RB1 Candidates

None of these guys are currently going in Round 1 of fantasy drafts, but each has a legitimate shot at the crown.

#5: Chase Brown (CIN)

Brown's 2025 was a tale of two seasons, and the version that matters most for 2026 is the one with Joe Burrow under center.

  • With Burrow (and Flacco) healthy from Week 6 on, Brown ran for 5+ YPC and 71 yards a game. It was a massive jump from the 2.5 YPC, Jake Browning-led stretch that opened the year

  • He's already a true dual-threat weapon: 88 targets (4th among RBs) and 69 receptions (5th), giving him a rock-solid receiving floor no matter what the run game does

  • Samaje Perine remains a persistent goal-line vulture and re-signed for 2026, capping Brown's touchdown ceiling even in a good offense

Burrow's return to full health is the single biggest swing factor here… if the second-half version of Brown shows up for a full 17 games, RB1 overall talk isn't a stretch.

#4: Kenneth Walker (KC)

Walker didn't just get a bag this offseason, he got installed as the lead back in one of the league's most efficient offenses.

  • Kansas City signed him to a three-year, $45M deal ($28.7M guaranteed) to lead the backfield after Isiah Pacheco's departure, making him the fourth-highest-paid RB in football

  • He's an elite tackle-breaker, leading the NFL in juke rate (31.7%) and finishing 6th in evaded tackles, and now steps into an offense that ranked just 31st in 15+ yard runs last year, and Walker himself ranks 3rd in explosive runs since 2022

  • He trades years of shaky Seattle blocking for an elite interior offensive line in Kansas City, with OC Eric Bieniemy planning more under-center gap runs to fit his vision

Volume, scheme fit, and a QB (Mahomes) working back from injury who could lean on the run game early… the ingredients for a workhorse season are all here….

- [Given entries]:
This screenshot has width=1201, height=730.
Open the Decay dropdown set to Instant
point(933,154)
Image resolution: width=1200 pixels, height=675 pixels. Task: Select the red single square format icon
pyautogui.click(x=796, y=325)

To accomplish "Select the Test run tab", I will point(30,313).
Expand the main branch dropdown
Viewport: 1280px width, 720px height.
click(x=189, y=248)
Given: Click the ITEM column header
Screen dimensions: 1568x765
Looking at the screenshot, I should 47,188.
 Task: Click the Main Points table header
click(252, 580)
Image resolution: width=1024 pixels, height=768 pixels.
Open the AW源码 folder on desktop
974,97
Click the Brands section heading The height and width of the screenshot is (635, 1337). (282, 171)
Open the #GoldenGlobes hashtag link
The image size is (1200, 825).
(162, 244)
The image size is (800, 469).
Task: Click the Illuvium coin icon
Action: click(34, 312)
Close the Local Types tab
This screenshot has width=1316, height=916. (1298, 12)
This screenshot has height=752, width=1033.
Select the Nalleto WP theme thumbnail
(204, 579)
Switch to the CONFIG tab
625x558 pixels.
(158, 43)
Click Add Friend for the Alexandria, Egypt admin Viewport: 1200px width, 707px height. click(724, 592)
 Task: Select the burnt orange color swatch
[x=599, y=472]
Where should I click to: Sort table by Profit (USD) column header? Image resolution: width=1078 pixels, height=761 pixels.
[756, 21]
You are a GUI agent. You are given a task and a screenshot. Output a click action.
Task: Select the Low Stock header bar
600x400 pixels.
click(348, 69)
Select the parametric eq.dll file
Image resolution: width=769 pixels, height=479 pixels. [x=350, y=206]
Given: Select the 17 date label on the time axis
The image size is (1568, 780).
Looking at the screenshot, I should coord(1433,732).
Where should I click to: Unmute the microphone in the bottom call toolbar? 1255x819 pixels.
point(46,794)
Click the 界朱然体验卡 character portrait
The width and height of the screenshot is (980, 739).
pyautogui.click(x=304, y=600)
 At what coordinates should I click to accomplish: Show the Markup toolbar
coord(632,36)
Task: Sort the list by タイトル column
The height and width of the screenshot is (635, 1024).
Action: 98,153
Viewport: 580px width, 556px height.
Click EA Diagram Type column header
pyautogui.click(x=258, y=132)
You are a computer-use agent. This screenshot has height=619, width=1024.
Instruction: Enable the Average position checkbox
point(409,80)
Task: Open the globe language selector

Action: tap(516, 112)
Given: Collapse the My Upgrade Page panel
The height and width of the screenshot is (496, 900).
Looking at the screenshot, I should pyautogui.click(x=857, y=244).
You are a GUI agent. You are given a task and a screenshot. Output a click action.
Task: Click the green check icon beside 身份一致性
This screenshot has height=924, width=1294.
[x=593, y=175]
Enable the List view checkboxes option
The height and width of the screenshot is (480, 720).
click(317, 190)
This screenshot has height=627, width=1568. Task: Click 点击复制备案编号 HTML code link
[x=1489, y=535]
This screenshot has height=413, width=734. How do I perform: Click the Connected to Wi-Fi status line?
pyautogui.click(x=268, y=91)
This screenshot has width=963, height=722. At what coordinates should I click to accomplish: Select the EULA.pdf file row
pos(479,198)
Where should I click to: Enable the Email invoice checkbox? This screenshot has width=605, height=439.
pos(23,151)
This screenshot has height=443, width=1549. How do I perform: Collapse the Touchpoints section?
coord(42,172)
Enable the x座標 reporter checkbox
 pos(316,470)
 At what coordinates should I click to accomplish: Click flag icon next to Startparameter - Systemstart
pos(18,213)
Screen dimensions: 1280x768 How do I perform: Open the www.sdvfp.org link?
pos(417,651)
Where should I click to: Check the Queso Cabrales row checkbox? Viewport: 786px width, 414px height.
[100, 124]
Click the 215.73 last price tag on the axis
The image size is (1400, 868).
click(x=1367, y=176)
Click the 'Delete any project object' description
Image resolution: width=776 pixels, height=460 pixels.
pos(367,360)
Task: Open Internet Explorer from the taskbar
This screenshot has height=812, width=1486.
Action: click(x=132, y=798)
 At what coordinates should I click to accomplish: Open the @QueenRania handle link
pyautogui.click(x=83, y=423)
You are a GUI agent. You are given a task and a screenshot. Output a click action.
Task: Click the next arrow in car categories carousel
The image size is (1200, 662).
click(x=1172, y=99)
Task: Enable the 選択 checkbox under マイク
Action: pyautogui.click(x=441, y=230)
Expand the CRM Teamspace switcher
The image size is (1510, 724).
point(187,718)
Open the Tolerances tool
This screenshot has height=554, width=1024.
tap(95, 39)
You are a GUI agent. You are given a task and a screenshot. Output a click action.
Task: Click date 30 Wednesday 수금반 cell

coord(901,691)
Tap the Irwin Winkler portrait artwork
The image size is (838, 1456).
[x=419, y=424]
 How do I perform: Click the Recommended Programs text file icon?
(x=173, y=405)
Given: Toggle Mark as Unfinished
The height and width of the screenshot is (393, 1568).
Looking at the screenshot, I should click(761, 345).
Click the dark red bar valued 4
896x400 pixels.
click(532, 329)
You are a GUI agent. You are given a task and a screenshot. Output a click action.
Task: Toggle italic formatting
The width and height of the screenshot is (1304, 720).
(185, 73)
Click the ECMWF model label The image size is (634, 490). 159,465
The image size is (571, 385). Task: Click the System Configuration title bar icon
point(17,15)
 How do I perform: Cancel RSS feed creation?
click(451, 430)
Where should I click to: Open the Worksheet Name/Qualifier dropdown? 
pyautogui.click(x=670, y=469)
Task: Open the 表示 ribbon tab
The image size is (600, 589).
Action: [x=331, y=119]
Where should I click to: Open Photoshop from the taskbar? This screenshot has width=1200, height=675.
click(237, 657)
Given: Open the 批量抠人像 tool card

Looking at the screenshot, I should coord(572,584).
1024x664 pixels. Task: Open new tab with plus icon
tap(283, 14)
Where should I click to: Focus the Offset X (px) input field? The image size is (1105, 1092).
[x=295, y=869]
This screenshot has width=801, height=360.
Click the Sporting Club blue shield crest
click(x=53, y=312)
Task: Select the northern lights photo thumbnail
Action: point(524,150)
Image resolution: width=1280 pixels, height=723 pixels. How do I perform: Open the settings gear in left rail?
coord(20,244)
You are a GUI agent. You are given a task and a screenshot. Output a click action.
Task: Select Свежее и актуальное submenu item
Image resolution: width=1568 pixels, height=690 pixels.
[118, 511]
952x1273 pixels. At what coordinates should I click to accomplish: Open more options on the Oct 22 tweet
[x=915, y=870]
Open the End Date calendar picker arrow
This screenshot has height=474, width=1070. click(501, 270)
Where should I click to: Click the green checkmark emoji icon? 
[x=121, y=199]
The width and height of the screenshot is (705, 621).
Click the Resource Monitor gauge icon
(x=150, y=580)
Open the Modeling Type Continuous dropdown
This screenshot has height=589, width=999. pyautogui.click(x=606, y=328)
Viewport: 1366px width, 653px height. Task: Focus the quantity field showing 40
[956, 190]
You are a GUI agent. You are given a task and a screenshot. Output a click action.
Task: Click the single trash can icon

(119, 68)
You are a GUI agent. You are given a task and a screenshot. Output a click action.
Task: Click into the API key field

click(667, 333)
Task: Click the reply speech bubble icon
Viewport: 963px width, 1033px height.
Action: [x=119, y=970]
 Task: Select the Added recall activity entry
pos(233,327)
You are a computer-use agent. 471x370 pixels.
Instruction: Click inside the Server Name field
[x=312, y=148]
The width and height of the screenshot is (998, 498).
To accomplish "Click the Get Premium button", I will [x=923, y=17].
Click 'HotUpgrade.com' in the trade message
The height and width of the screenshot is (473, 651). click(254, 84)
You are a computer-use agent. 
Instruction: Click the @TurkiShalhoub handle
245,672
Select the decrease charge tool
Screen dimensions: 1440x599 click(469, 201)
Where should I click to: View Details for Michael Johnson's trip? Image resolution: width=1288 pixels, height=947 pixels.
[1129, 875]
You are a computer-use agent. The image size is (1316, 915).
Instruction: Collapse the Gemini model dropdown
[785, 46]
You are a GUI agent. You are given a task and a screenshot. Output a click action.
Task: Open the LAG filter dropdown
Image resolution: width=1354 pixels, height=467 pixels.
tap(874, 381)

- [Required action A]: From the RB1 candidates text, list every numeric figure given for Chase Brown's 2025 season.
- [Required action B]: Per the RB1 candidates text, how much of Kenneth Walker's Kansas City contract is guaranteed?
- [Required action C]: Please turn the paragraph of the RB1 candidates text beginning "He's an elite tackle-breaker" into a short list that keeps its main facts.

- [Written response A]:
- 5+ yards per carry from Week 6 on
- 71 rushing yards a game from Week 6 on
- 2.5 yards per carry in the Jake Browning-led stretch that opened the year
- 88 targets (4th among RBs)
- 69 receptions (5th among RBs)

- [Written response B]: $28.7M

- [Written response C]:
- Leads the NFL in juke rate (31.7%)
- 6th in evaded tackles
- 3rd in explosive runs since 2022
- Joins an offense that ranked 31st in 15+ yard runs last year